Hoarding Rotting Milk

   The other night Lindsey, the kids, and I were getting home from a long day of activities. Peaceful. Tranquil. The kids had fallen asleep in their car seats. Franklin was snoring. That little dude can shake the shingles when he snores! When we pull into the drive my loving wife says, “I’ll lay the kids in the bed, if you will gather the toys, kid’s cups, and other things from the van.”
   She went on to get them settled and I set about the task of getting everything gathered up. As I was cleaning out the van, I noticed that there was one of Franklin’s thermoses under the driver’s seat. We had lost this particular thermos a long time ago so I was glad to find it. I brought everything into the house and started to put things away.
   I walked into the kitchen and took the top off of the lost thermos. Immediately, the most horrible smell filled the entire kitchen. The lost thermos still had milk in it…
   I don’t know if you’ve ever experienced rotting milk, it’s bad. The smell is bad. The sight is bad. The entire situation is bad.
   In Exodus God provides food for his people in the desert by giving them manna each morning. The very first time that he provided the manna, something interesting happened.
   Exodus 16:18b-20a New International Version
Everyone had gathered just as much as they needed. Then Moses said to them, “No one is to keep any of it until morning.” However, some of them paid no attention to Moses; they kept part of it until morning, but it was full of maggots and began to smell. 
   What’s interesting to me about this moment in the Israelite history is the approach they took to the provision of God. Back in Egypt, as slaves, they most certainly would have relied on their masters for provision. Maybe they had their own livestock, but at the end of the day, they were enslaved. So the mindset of the people would have been to store and even hoard any food that came their way. Who could blame them? They may or may not get food tomorrow.
   BUT now they were free from the rule of the Egyptians. It is a new day and time for a new mindset. The Egyptian slave masters are no longer the providers, God is.
   The Israelites who gathered more than they needed saw their stash of manna rot and smell. Their trust was in their ability to hoard, not in God’s ability to provide.

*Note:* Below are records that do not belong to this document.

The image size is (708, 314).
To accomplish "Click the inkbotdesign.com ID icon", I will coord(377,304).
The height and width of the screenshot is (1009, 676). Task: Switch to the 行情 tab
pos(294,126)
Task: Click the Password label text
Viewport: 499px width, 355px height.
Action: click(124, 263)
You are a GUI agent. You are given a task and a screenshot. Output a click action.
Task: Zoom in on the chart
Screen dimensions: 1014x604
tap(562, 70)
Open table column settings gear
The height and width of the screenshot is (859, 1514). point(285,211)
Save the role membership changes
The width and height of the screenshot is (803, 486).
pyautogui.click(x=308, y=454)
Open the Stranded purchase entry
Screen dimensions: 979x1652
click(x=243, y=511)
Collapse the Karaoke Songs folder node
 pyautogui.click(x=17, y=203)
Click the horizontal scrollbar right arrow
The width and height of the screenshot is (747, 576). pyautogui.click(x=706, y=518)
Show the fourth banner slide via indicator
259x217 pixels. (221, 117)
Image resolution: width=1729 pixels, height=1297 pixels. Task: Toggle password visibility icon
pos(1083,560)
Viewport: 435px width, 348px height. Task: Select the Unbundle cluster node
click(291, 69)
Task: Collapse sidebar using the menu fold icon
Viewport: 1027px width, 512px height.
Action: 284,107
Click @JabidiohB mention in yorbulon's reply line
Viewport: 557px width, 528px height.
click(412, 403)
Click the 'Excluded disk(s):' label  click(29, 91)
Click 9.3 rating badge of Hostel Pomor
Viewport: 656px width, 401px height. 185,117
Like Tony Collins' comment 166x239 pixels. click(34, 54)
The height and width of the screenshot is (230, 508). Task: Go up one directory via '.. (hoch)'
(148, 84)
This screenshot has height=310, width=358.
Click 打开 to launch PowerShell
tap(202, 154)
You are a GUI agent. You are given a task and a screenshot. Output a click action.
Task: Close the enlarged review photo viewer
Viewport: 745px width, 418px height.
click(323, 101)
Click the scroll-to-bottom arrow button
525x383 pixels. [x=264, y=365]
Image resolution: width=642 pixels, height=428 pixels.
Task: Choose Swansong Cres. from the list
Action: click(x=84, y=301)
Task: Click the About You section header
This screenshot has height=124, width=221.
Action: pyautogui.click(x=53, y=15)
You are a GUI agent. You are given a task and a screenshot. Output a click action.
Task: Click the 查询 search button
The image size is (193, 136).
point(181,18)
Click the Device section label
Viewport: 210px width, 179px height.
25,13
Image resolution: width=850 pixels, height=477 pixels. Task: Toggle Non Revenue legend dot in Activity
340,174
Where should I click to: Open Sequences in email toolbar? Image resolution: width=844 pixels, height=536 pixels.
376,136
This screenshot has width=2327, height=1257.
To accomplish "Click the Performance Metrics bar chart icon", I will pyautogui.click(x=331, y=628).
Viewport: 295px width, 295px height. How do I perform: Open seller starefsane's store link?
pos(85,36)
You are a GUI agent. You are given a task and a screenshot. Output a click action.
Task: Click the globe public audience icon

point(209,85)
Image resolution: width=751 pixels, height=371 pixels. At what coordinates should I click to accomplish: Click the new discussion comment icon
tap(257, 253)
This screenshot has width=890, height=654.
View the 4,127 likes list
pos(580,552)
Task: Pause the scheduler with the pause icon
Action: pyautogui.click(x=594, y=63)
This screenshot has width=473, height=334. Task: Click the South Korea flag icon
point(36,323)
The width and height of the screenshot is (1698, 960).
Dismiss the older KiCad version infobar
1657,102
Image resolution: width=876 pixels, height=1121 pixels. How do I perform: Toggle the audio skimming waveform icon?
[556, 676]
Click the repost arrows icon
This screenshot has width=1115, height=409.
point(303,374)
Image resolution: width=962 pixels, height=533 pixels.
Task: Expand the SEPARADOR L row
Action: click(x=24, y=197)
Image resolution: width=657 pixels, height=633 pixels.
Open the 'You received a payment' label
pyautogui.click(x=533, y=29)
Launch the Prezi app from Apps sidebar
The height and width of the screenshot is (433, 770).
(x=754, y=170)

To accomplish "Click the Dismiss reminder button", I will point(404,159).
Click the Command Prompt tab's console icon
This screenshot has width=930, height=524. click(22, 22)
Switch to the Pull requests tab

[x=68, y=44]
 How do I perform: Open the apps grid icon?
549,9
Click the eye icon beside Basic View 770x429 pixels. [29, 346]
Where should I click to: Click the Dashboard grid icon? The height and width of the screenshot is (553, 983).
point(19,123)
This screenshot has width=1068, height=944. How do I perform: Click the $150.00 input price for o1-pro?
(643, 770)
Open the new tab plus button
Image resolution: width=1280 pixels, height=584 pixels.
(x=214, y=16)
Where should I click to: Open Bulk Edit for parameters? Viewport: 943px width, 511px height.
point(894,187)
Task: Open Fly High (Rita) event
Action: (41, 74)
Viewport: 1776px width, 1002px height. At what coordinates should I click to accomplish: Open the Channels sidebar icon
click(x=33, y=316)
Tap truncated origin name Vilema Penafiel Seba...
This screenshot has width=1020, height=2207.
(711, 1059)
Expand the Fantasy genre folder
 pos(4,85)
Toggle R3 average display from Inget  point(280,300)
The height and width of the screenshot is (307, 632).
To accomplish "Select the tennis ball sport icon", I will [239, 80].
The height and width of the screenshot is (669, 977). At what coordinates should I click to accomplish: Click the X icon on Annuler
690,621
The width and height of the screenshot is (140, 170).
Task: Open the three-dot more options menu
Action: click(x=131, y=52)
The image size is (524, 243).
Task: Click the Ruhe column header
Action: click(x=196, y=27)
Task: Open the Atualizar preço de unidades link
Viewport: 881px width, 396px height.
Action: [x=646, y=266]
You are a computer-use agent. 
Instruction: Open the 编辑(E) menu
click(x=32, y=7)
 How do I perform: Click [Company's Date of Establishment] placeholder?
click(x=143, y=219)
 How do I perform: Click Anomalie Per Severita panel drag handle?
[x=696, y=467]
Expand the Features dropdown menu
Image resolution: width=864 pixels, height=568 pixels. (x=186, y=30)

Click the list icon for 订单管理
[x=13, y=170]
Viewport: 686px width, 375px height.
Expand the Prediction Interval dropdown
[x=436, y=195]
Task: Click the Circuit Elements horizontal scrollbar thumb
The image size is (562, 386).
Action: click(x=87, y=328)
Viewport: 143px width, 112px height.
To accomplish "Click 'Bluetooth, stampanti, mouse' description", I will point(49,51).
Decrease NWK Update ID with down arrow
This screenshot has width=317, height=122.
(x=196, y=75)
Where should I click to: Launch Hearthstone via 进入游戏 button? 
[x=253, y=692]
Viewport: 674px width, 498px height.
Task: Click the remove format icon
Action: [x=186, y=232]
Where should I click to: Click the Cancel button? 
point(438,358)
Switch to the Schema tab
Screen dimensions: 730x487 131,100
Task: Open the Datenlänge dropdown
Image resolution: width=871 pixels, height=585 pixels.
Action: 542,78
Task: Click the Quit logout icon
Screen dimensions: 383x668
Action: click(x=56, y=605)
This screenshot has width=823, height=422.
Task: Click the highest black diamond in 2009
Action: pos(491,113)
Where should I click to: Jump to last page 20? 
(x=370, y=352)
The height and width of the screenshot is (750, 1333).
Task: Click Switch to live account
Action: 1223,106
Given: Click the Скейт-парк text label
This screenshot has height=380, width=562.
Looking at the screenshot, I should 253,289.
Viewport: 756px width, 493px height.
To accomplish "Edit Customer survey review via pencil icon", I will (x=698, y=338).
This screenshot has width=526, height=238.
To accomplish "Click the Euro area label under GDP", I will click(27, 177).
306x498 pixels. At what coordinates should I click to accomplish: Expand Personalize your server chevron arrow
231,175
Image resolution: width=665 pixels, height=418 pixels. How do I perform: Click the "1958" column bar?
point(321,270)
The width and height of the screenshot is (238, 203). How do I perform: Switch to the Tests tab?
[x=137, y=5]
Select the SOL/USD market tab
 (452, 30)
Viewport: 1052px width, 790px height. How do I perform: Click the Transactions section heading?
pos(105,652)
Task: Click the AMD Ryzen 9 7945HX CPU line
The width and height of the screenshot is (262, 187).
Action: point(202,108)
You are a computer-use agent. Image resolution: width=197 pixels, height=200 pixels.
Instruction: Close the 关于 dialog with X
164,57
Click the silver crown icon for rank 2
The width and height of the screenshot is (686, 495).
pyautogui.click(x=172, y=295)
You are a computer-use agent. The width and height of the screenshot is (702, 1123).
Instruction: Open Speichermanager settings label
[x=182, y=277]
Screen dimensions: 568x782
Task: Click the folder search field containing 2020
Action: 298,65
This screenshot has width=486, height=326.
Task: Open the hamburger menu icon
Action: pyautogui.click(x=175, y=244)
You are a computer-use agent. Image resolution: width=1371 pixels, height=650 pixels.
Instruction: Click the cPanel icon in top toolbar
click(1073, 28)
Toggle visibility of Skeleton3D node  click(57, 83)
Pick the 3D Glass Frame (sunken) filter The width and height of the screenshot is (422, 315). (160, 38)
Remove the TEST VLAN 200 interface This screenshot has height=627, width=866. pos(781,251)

   I can’t be too hard on them. I do the same thing. I’ve experienced peace in times of trouble, hope in times of struggle, kindness in times of need, and the list goes on and on. All of these things are God’s provision in my life. However, like the people who kept manna for later, I’ve been guilty of holding on to God’s gifts. I’ve hoarded them to myself saving them for later in case of an emergency or a rainy day. I’ve been guilty of not trusting that God’s provision would be there the next day and the next day and the day after that. Every single time that I needed it.
   Hoarding God’s provision is the mindset of a slave. Trusting for provision is the mindset of a child of God.
   Are you hoarding God’s provision? What are some gifts that He has given you that you could share with others?